Behind him, Prendergast saw the officer quickly scribble ‘cheating on boating test’ into her notebook.


‘Point bein’, I can’t takes ye to sea no more. I’ll writes ye a refund check by sun-down.’


‘Wait,’ Prendergast cut in. ‘So that’s it? No more adventure at sea? No more gallant hunt for the sea monster of Reamere? Just like that?’


‘Well,’ Fresco said, tapping his toe claw on the dock as one of the harbour patrol tried and failed to handcuff his wing stubs, ‘I supposes I could puts ye in touch with an ol’ associate o’ mine. But I should warns ye, he be a titch… odd.’


*


“The Tipsy Dragon?” Angelica said, pulling up short at the entrance to the quayside taberna. “Sorry, F.V., this is where I leave you. An aedile can’t be seen in a place like this, you know.”


And on that optimistic note, there was nothing left for the pair to do but step inside.


Like the popinae of Theia district, the tabernae of Oneiros quay were favoured hangouts for the shadier folk of Sol. There were scallywags, scoundrels, and blackguards of all stripes drinking at the tables and the single beer-stained bar, and many suspicious side-eyes thrown their way as they scanned the place for their man of the hour. ‘He’ll be the one who looks as like washed up to shore two days dead,’ Fresco had said, before he had to rush off and stop one of his crew from pecking a harbour patrolfolk’s eye out. The description had seemed a little cryptic at the time, but as soon as he laid eyes on the human in the farthest corner booth, Prendergast knew at once what the cap’n had meant.


“Penrose Wayre, I assume?” Decima said.


The man took a swig out of his tankard. He was the very picture of a rugged sea captain: dark skin chiseled by sun and wind, grey beard braided with exotic beads, leather coat and boots studded with years of salt crystals.


“Leave me,” he grumbled, not even bothering to look up.


“We’re looking for the Reamere monster.”


“Sit,” he said into his beer.


Decima sat. Prendergast had a harder time. These human establishments just weren’t built for a casua like him, so he sort of just crouched down in front of the table, his fluffy derriere blocking the adjacent booth, who grumbled in protest.


“They told me Reamera was a myth,” he began, still looking everywhere except into Decima’s eyes. “A fishwife’s tale, some empty comfort to assure them their hus had died in glorious battle, not by the sea’s unknowable whims. But I know better. I was a young lad when she came to me– overconfident, heedless of my captain’s cautions. A stormy night, tying down the rigging against the wind, and my foot found a patch of ice.


“Falling, falling, into the churning waters. I thought myself dead. Then I saw the flash of her rainbow fins through the rain, felt her roar shake the waves themselves. Warm scales around me, warm as a whale’s own heartblood, and I felt myself lifted up, up, over the side of my vessel. She was gone when the bosun came to rescue me at last.
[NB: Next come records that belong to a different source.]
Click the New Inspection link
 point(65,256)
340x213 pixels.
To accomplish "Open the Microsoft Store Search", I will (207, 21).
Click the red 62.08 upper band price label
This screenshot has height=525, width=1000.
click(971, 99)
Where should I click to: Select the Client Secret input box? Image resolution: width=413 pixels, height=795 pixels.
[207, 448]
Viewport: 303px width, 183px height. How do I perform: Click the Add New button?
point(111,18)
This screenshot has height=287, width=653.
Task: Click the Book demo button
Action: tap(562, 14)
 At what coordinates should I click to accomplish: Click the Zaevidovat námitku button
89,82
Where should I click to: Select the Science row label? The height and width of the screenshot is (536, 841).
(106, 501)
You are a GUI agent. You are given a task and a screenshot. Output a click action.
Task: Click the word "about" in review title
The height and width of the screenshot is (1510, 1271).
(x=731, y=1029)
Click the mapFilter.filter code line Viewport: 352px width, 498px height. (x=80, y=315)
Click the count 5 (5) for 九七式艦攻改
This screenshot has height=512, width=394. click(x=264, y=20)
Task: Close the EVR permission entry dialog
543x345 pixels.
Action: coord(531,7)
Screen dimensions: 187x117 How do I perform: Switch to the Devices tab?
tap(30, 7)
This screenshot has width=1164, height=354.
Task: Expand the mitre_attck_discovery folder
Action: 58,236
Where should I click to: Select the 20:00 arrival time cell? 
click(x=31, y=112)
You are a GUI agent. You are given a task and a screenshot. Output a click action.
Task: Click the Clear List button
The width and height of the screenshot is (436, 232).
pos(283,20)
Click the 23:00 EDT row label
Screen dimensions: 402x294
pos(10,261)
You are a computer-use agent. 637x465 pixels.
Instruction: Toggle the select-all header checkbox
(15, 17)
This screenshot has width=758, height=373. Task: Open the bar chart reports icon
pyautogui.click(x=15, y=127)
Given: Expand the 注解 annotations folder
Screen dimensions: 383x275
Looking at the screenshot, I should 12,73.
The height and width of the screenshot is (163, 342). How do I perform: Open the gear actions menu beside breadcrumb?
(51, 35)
“The crew called me mad. They laughed me out of the consortium. For a time, I almost thought to believe them. But these recent happenings don’t lie. Fish disappearing. Stories of a beast, serpentine, sinking all ships in her wake. Something has upset Reamera, and I intend to find out what.”


Well, that was a sort of similar angle to what he and his rider had been going for, Prendergast supposed. ‘Then you and I want the same thing,’ he said. ‘My rider and I just want to stop whatever’s causing the fish shortage.’


“We’ve got all the supplies we need, ready to load up.” Decima added. “I’ve got money for the charter fee. Hell, I’ve even got a cool cutlass. Whatever it takes to–”


“I’ll do it.”


Huh. Nice.


“On one condition: I’ll not see Reamera come to harm.”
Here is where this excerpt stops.